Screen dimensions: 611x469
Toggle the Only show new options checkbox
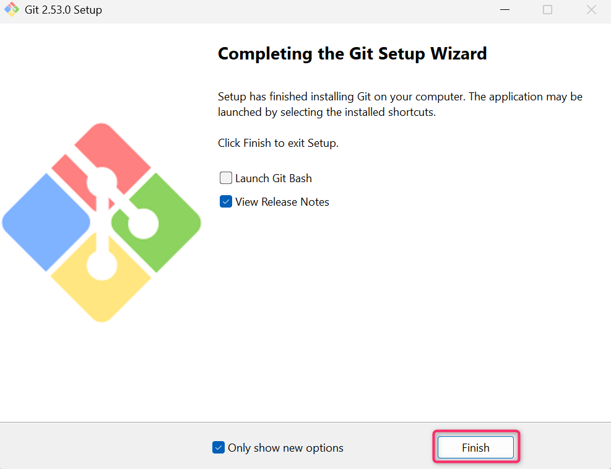pyautogui.click(x=219, y=447)
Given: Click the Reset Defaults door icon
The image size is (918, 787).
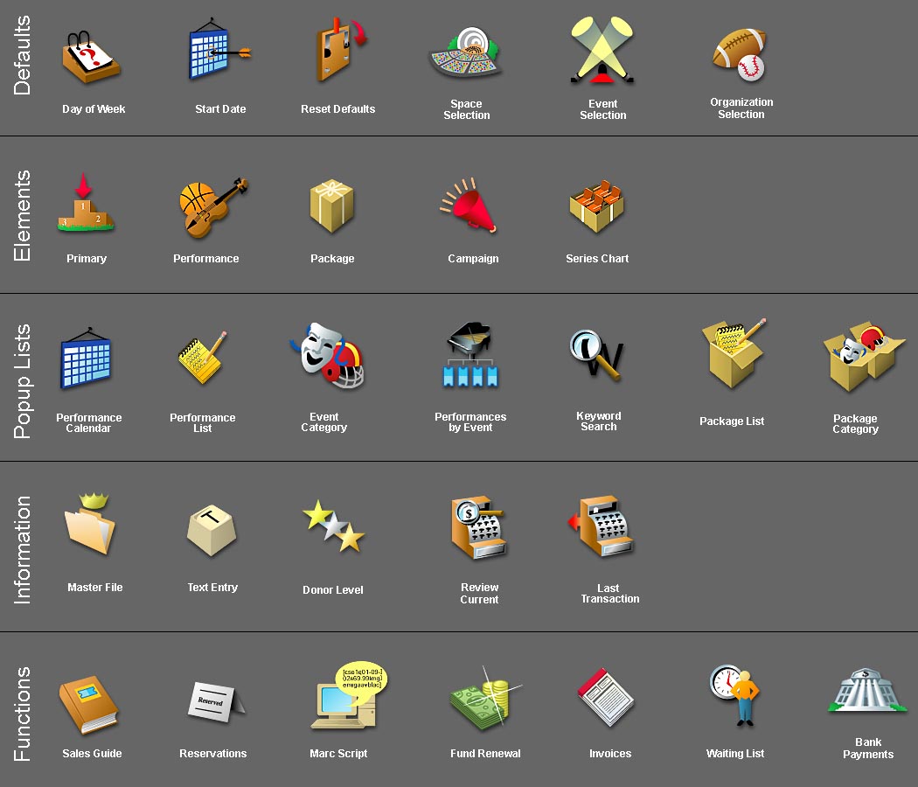Looking at the screenshot, I should click(339, 52).
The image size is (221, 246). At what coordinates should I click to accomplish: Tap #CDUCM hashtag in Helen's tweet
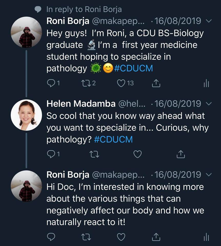[113, 140]
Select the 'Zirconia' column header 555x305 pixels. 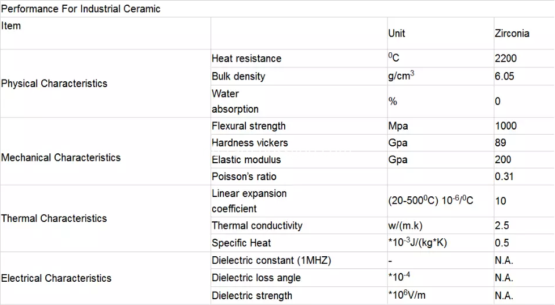524,33
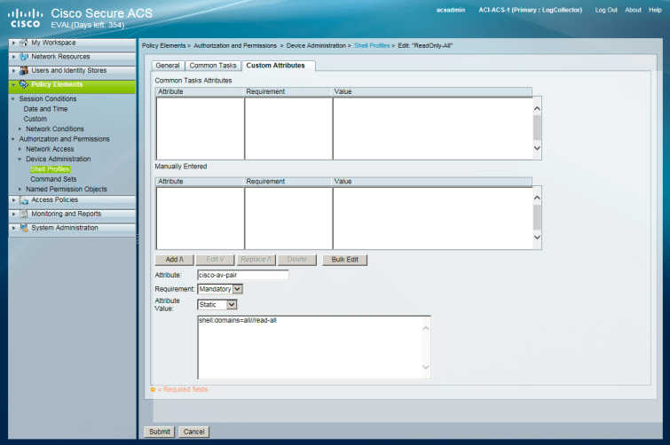Expand the Network Access tree node

click(20, 149)
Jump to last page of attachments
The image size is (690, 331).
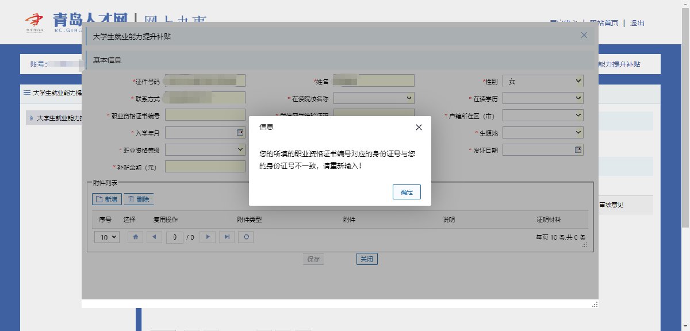pos(228,237)
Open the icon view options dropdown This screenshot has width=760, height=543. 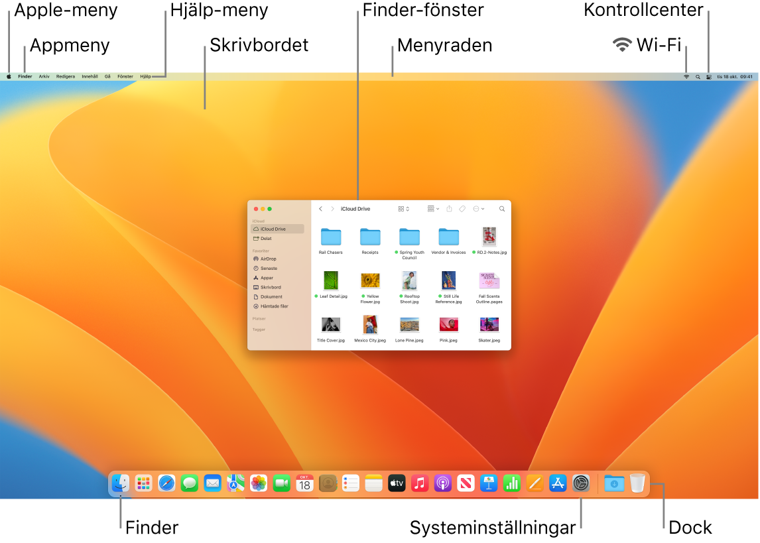click(x=403, y=209)
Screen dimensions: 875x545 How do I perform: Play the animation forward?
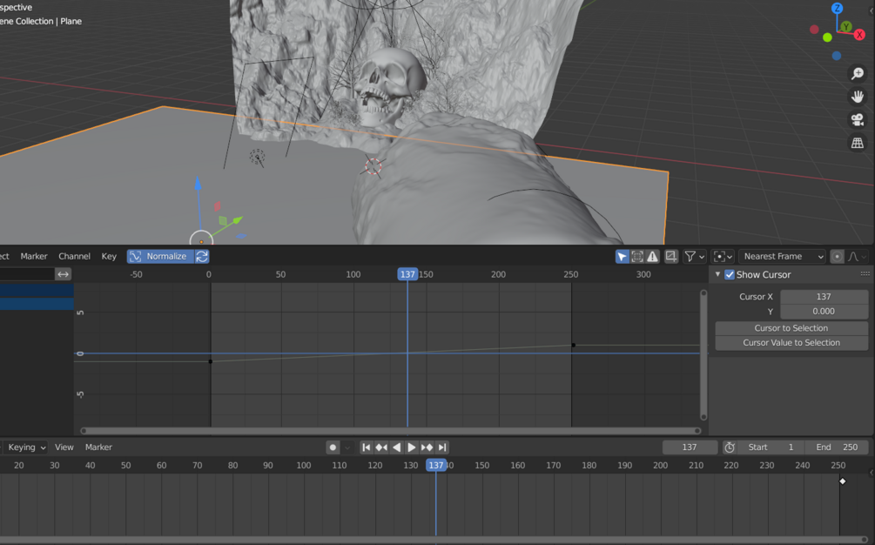tap(411, 447)
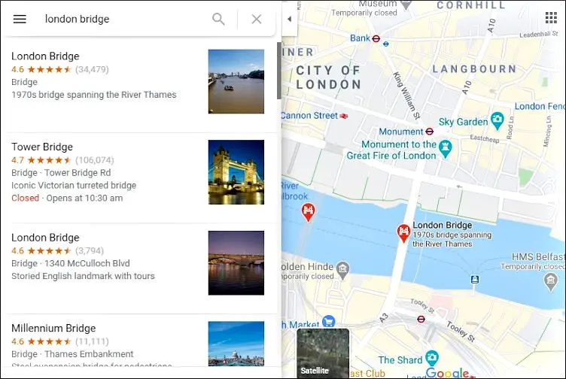Select Monument to the Great Fire marker
The image size is (566, 379).
point(446,147)
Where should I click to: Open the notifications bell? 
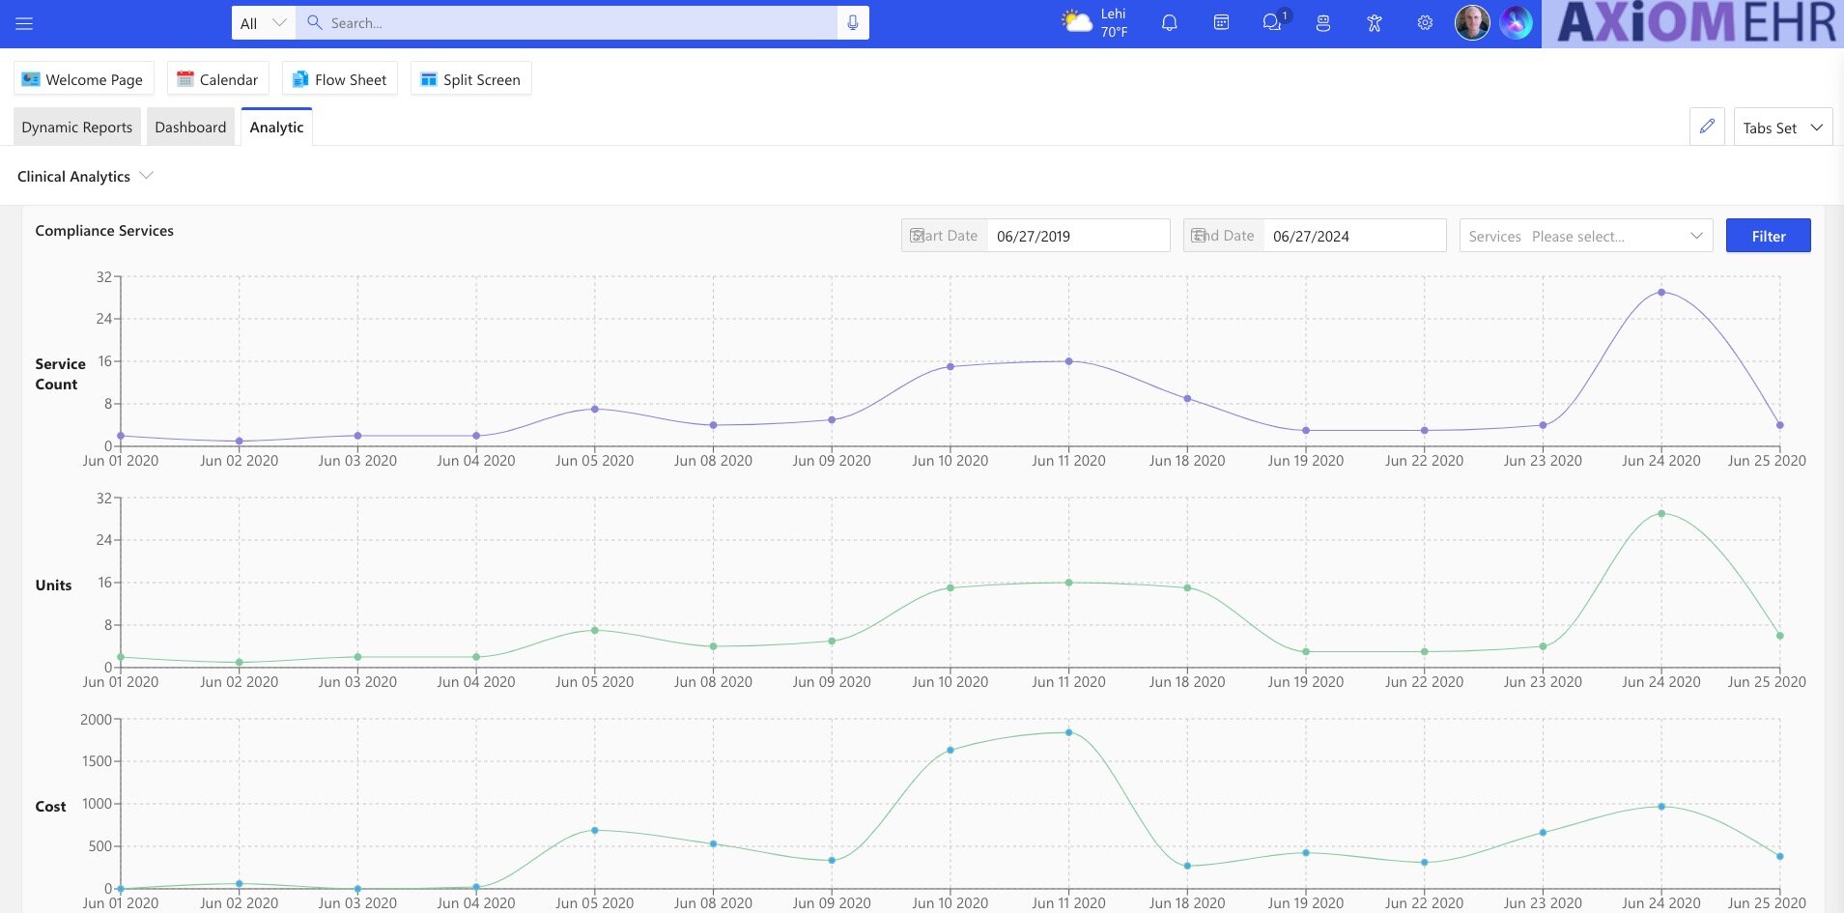tap(1169, 23)
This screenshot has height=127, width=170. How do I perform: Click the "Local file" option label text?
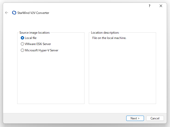pos(31,38)
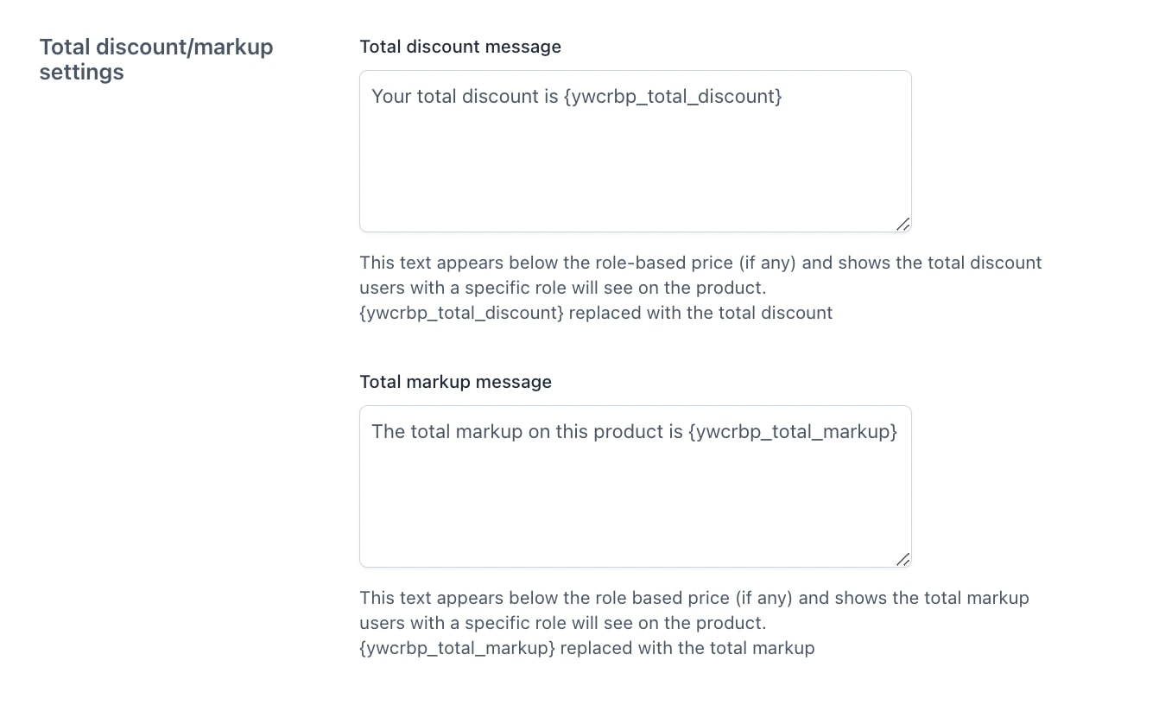Click {ywcrbp_total_discount} in the discount help text
Viewport: 1159px width, 724px height.
[x=461, y=313]
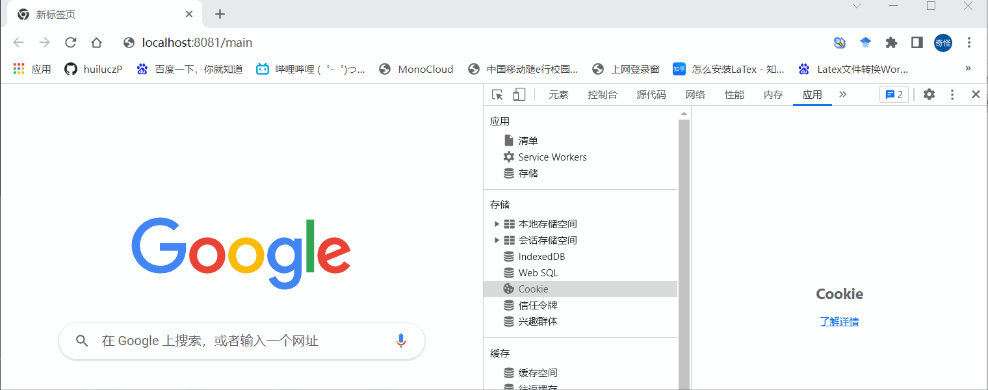Reload the page with refresh icon
Viewport: 988px width, 390px height.
click(x=71, y=43)
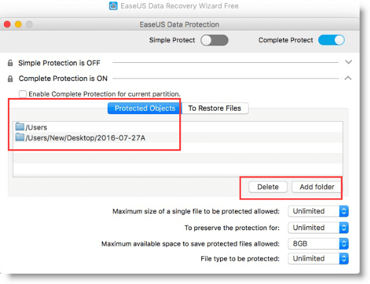
Task: Select the /Users/New/Desktop/2016-07-27A list entry
Action: 178,137
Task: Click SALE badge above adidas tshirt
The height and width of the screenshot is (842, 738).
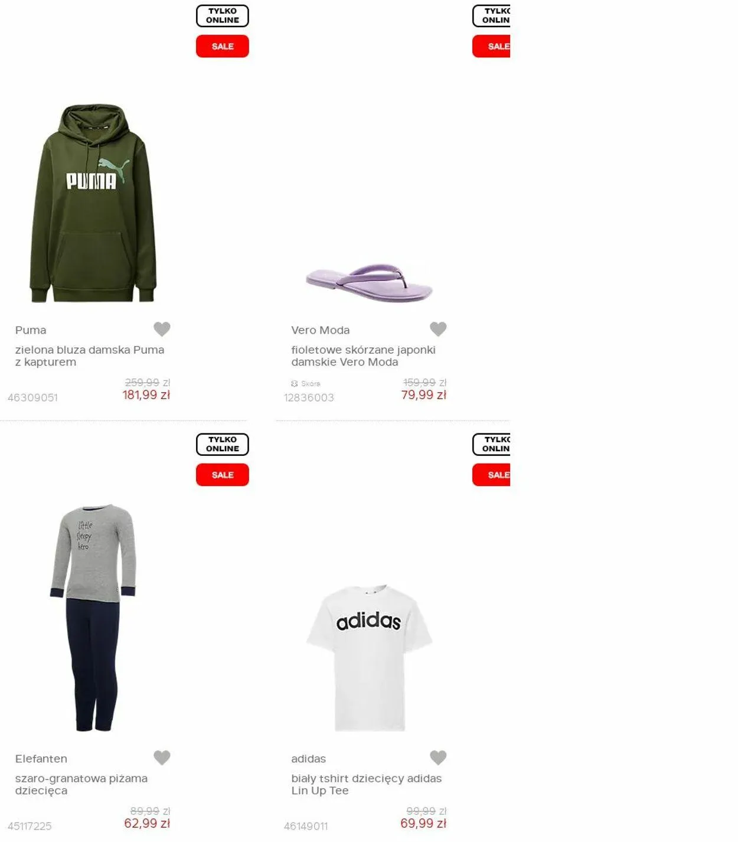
------------------------
Task brief:
Exactly the lines from the one holding "Where should I" through the last line of the entries must be set down, with nothing added and no pictures.

Exercise response:
Where should I click to: Open the notifications bell? 
tap(1169, 23)
This screenshot has height=127, width=170. How do I perform: Click the "Local file" option label text?
pos(31,38)
Click {ywcrbp_total_discount} in the discount help text
Viewport: 1159px width, 724px height.
[x=461, y=313]
Reload the page with refresh icon
Viewport: 988px width, 390px height.
click(x=71, y=43)
Task: Select the /Users/New/Desktop/2016-07-27A list entry
Action: 178,137
Task: Click SALE badge above adidas tshirt
The height and width of the screenshot is (842, 738).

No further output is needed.